From January 2021 AAI EmployAbility will run a project to support minority ethnic women to return to the workforce after a career break whilst empowering businesses to improve their recruitment procedures to attract and retain more diversity.
Our previous work in this area has focussed on working with minority ethnic women who face various unique barriers to employment despite their talent and qualifications.
The initiative will be open to minority ethnic women in Scotland to access tailored support in employment, with resources delivered through online events and coaching.
There will also be some four-week work placements (in February) should you wish to apply. These will be with Scottish businesses and will increase your work experience and enhance your CV.
We will be running online workshops via Zoom and would ask you to reserve the following likely dates:
- 13 & 14 January, 1000-1200 hrs
- 3 & 4 February, 1000-1200 hrs
- 3 & 4 March, 1000-1200 hrs
Important: The deadline for joining the project has now passed.
AAI previously ran a similar project supporting women returners which resulted in these success stories.
Evidence suggests that many women struggle to return to work after a career break due to factors such as a lack of access to flexible working to support care commitments, lack of confidence due to lack of up-to-date work experience and lack relevant skills.

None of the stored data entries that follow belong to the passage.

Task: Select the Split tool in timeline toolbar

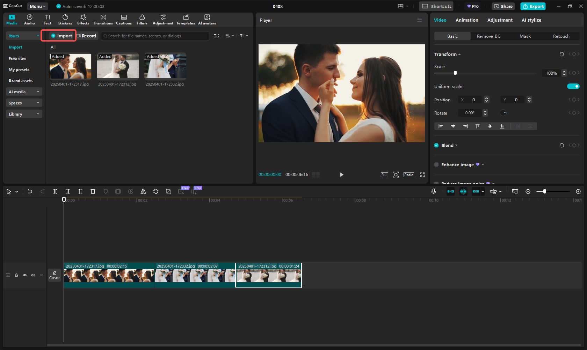Action: click(55, 191)
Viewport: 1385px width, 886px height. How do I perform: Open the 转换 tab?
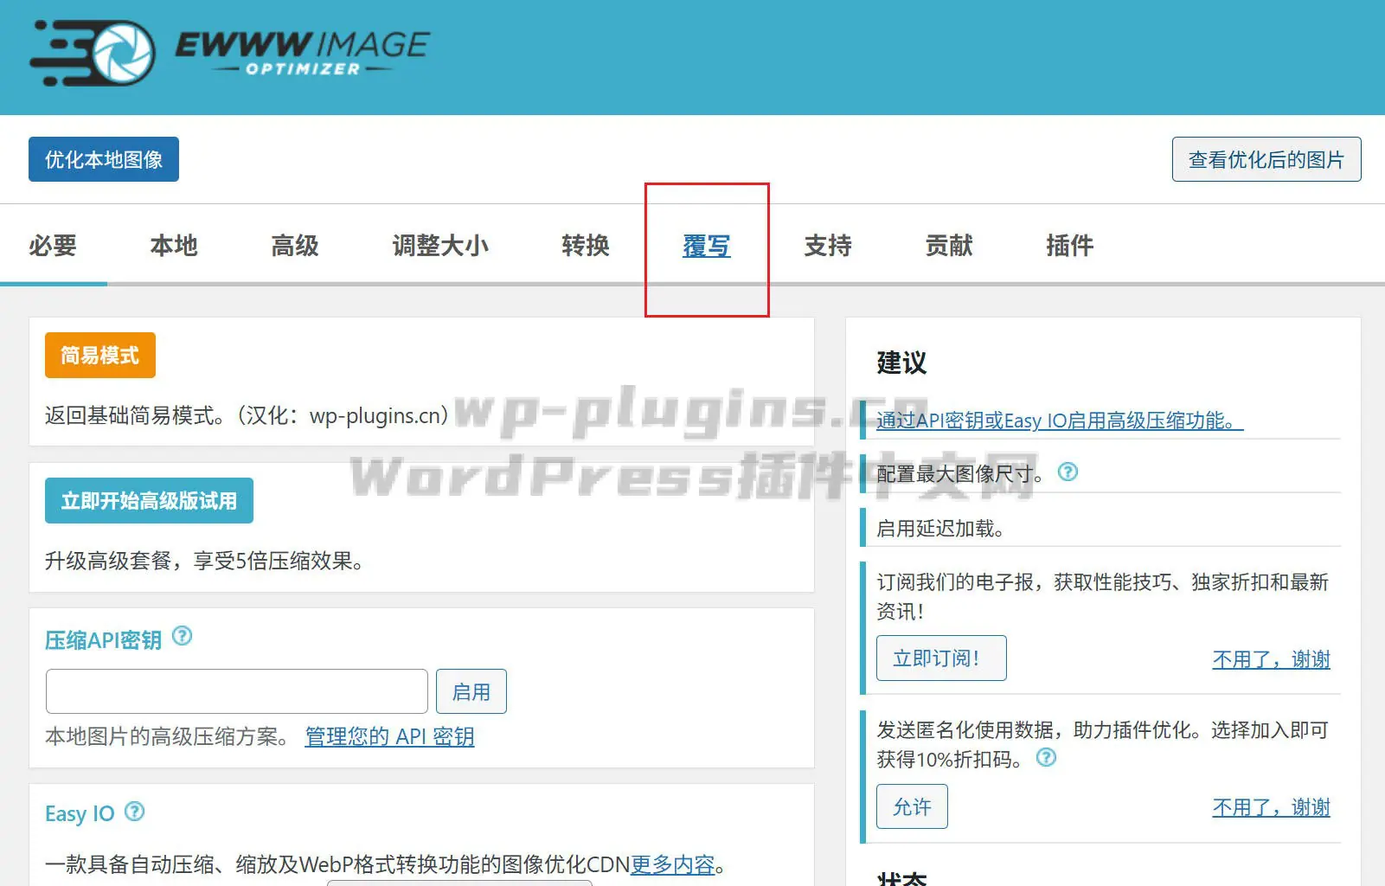(585, 246)
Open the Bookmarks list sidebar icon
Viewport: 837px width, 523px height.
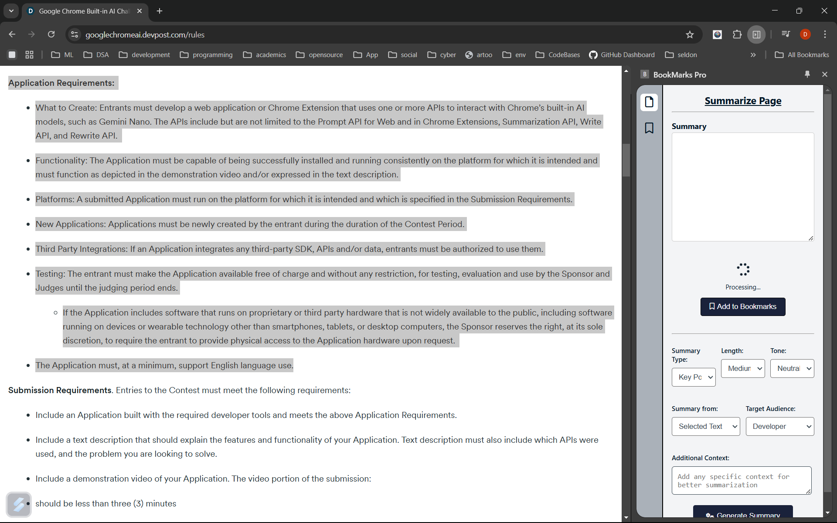click(649, 128)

As a result, they can find their job choices limited to lower-paid, part-time work and can experience pay inequality, underemployment, job insecurity, and a lack of opportunities for development and career progression.
The aim of this project is to contribute to reducing the gender pay gap in Scotland, improve women’s economic position in the labour market and deliver fair and inclusive economic growth.

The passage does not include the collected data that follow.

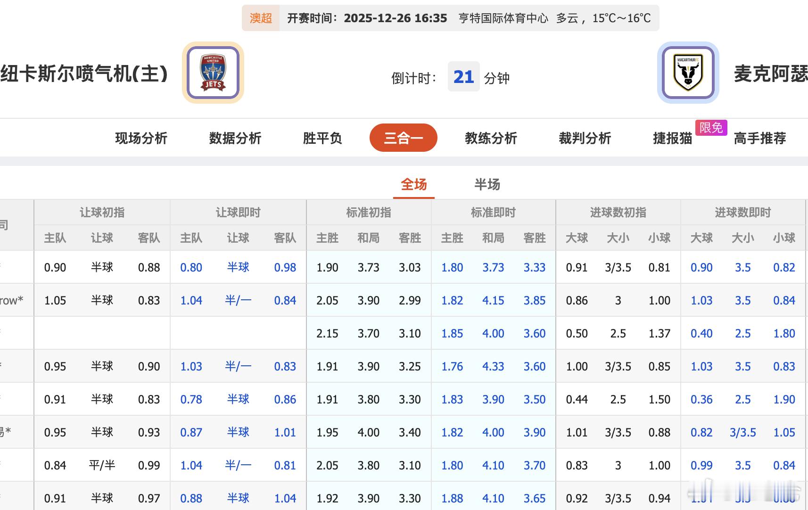Click the Newcastle Jets team logo
This screenshot has height=510, width=808.
pos(213,74)
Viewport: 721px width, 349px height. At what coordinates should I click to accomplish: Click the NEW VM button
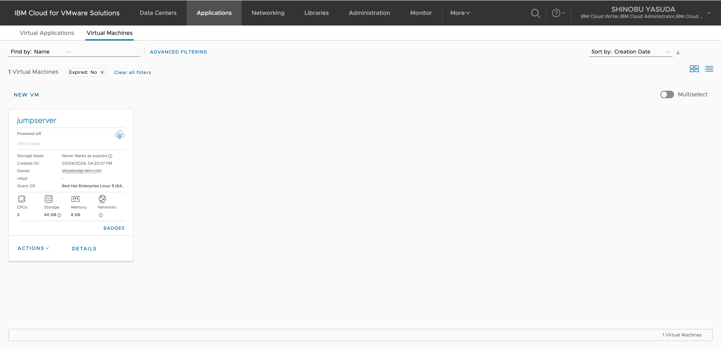click(26, 95)
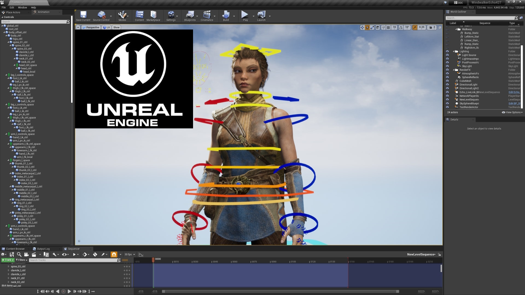
Task: Open the Window menu
Action: [x=22, y=7]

The programme aims to support women returners across Scotland who have had a career break due to childcare, other care or health commitments and have a particular focus on supporting minority ethnic women who experience multiple barriers to employment, and focus on the manufacturing sector where women are significantly underrepresented in the workforce and at senior levels.
It will address the ‘motherhood penalty’, a key driver of the gender pay gap and will respond to EHRC research findings on pregnancy and maternity discrimination which revealed that 77% of women reported a negative or discriminatory pregnancy/maternity experience. The gap increases as a women ages, from a woman’s child-bearing and child-rearing years, right up to women aged over 50 who often experience disadvantage and discrimination when transitioning through menopause.
The programme aims to support women to return to work at levels commensurate with their abilities, skills and experience. Women would generally have had work experience and a good level of qualifications before taking a break. The programme should support them to gain up to date work experience to fill that gap in their CV, which would allow them to apply for jobs at a level commensurate with their qualifications and past experience.